Maybe we should choose life

For the first time in a decade, a jury recently recommended the death penalty for a citizen of Shelby County.

He was a man found guilty of the shooting death of his 11-year-old cousin.

It certainly seems to be the ultimate penalty for the ultimate crime.

However, I can’t help but wonder what our society gains in killing someone.

If murder is wrong for an individual, it seems that it is also wrong for the state.

Although we can all understand an individual’s desire for revenge, revenge does not seem like a reasonable goal for our government.

So what are the goals of the state in doling out punishment for crime? I see it as primarily two-fold. One seems to be to provide deterrents to engaging in criminal activity while another is to provide safe communities by removing those likely to engage in dangerous antisocial behavior from the rest of us.

Studies found on The Death Penalty Information Center website indicate that having the death penalty is not a deterrent to murder.
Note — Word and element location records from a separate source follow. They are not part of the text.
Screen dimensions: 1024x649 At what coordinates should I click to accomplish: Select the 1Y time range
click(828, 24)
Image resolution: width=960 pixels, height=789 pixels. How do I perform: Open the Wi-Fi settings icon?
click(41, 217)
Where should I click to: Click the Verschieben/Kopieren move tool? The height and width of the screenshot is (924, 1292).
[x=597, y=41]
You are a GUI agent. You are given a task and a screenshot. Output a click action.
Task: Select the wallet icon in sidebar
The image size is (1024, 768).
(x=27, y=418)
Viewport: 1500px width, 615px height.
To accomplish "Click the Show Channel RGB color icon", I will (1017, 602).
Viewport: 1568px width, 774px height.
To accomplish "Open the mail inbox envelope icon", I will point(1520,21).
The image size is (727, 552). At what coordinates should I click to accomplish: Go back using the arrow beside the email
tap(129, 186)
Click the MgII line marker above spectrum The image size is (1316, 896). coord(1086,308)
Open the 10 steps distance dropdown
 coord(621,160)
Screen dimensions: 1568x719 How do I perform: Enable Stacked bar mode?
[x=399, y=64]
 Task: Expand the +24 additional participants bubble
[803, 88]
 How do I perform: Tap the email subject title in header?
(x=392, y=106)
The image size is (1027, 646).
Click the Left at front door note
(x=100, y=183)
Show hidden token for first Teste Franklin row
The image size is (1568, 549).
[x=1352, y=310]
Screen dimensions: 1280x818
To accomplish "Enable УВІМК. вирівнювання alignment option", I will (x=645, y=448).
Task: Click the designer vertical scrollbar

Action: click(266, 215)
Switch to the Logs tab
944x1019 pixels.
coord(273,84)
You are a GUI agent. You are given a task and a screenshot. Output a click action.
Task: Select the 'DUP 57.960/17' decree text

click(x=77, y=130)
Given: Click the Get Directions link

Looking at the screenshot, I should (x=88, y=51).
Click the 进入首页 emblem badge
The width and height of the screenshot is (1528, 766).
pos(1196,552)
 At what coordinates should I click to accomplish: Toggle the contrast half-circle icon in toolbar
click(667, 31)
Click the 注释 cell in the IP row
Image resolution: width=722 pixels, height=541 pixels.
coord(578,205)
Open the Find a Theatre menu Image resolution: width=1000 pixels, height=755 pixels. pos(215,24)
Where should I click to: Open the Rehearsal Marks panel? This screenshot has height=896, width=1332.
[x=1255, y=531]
In fact, regions of the country in which there is the death penalty have a higher murder rate than those without the death penalty. When you think about the bizarre, highly charged situations in which most murders occur it’s easy to see that people wouldn’t be in a state of mind to stop and consider the consequences, no matter what they might be, before they act.

While taking someone’s life certainly removes him or her from society, this final solution allows no margin for error.

According to a report of the House Judiciary on Civil & Constitutional Rights, since 1973 more than 130 people on death row have been released due to their innocence. And the rate of exonerations appears to be increasing.

Since you can’t bring someone back to life, given that we make mistakes, life in prison without the possibility of parole seems to be a much more reasonable alternative for keeping those accused of the most heinous crimes away from society.

In fact, several studies, including a report issued by the California Commission on the Fair Administration of Justice, indicate that it is significantly cheaper to keep someone in prison for life than to go through the judicial process required to get the death penalty.

Something to think about as we send our first Shelby County resident in a decade to death row.

Kimberly Barrett is the vice president for student affairs at the University of Montevallo.